These days, our farm is working its way into hibernation mode, and the general tone has become quieter and calmer all around. While we are turning the corner on our last two weeks of this CSA season, we are eagerly planning and anticipating a delicious start to the winter to lead us into the holidays. We’ve got some plans to source unique items to keep things interesting over the season. We’re always honored to provide a bit of festive spirit and nourishing food to people, especially when the weather gets cold. When we’re all hunkered in around the table, fresh and tasty produce is just the cherry on top. This CSA season was a delightful reminder and return to the sense of community that we know everyone was missing last year.
When it comes to our farm, the last of the tomatoes are being packed up for the stands and the rows are being cleaned and put to bed until the summer rolls around again. But, we’ve also got a pleasantly unexpected wave of baby salad greens making an appearance from this perfect fall weather. Leafy greens love this slight temperate drop at night with the bright sun during the day, so they are sure to be a tasty bunch.
For those who are interested in my journey through the Culinary Institute, I will let you all know that the fall has settled nicely around campus. With culinary pumpkins lining the cobblestone roads between buildings and the trees along the river deepening in color every day, it’s hard not to feel at ease every time you walk outside. Many of the recipes we’re learning in my fundamentals class right now are coincidentally perfect for this chilly weather and seasonal produce. For example, we made cauliflower gratin with a cheesy bechamel-based sauce called mornay. The professional-grade ovens quickly give these dishes the perfect golden crust to achieve what my chef instructor calls GBD status (Golden, Brown, & Delicious). From the few minutes after our dishes get individually graded by the professor to the time we go into the full clean-up mode, we have the option to eat the food we made that day. It’s a fascinating thing to see a group of 20-somethings huddled in the corner outside the kitchen, wearing chef whites and shoveling bowls full of steaming hot and cheesy cauliflower into their mouths as fast as possible.

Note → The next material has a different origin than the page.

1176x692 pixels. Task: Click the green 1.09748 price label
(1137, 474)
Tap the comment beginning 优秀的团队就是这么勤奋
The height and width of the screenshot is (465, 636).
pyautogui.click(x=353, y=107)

I’ve completed this week with a new set of burns on my hands and another level of confidence and excitement towards the endless possibilities that come with fire, a knife, and fantastic ingredients. I’m also gaining immense respect and admiration for the peers around me, as we are all so clearly capable of extraordinary things. The experiences you go through with your kitchen mates grow friendships faster than anything I’ve ever seen so far in my life.